Japan on Friday unveiled plans to control exports of 23 items used to make semiconductors, after the Netherlands implemented similar restrictions this month, prompting a rebuke from China.
“The announced measure is aimed at complementing efforts to avoid the military diversion of technologies,” a trade ministry official in the export control division told AFP.
The ministry will now solicit public opinion on the measures, which are expected to come into force from July, according to local media.
Recent years have seen a ratcheting up of tensions in the global market for microchips, with Western officials raising the alarm over the provision of core components to increasingly adversarial trading partners.
The Dutch government announced its plans for new export rules following pressure from the United States to restrict Chinese access to the technology.
Japan had been expected to take similar steps with its ally Washington also reportedly urging the country to impose controls.
The United States in October announced export measures aimed at restricting China’s ability to buy and manufacture high-end chips with military applications.

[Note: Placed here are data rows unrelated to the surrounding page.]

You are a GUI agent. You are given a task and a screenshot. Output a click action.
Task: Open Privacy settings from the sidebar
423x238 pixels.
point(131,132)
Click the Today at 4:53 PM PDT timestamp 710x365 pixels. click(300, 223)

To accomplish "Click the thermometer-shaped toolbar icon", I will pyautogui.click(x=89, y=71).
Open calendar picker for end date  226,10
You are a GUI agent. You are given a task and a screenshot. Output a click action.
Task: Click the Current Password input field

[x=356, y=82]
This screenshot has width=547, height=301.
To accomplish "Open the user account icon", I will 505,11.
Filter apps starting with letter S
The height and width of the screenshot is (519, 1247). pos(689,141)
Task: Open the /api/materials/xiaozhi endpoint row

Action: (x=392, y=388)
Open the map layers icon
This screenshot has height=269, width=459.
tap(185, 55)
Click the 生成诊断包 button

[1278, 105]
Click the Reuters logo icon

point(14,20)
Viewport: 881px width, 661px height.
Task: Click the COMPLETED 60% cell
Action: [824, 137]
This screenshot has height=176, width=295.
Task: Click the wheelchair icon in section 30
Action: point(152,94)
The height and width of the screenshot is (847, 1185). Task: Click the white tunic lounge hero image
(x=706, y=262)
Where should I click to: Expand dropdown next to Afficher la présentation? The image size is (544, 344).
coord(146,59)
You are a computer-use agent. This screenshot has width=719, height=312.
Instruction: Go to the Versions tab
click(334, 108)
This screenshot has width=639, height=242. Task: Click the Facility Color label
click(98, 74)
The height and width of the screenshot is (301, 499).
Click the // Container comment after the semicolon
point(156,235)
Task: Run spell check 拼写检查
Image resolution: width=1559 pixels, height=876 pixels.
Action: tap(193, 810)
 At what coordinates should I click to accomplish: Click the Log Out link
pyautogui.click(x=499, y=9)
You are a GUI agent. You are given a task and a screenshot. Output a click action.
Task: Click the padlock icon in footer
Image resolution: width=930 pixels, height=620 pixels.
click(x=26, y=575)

They included restrictions on some chips used in supercomputing as well as stricter requirements on the sale of semiconductor equipment.
At the time, the US commerce department said those moves were to prevent “sensitive technologies with military applications” from being acquired by China’s military, intelligence and security services.
In response, China filed a dispute with the World Trade Organisation accusing Washington of threatening global supply chains.
And it called the Dutch move the result of “bullying and hegemony” by the West.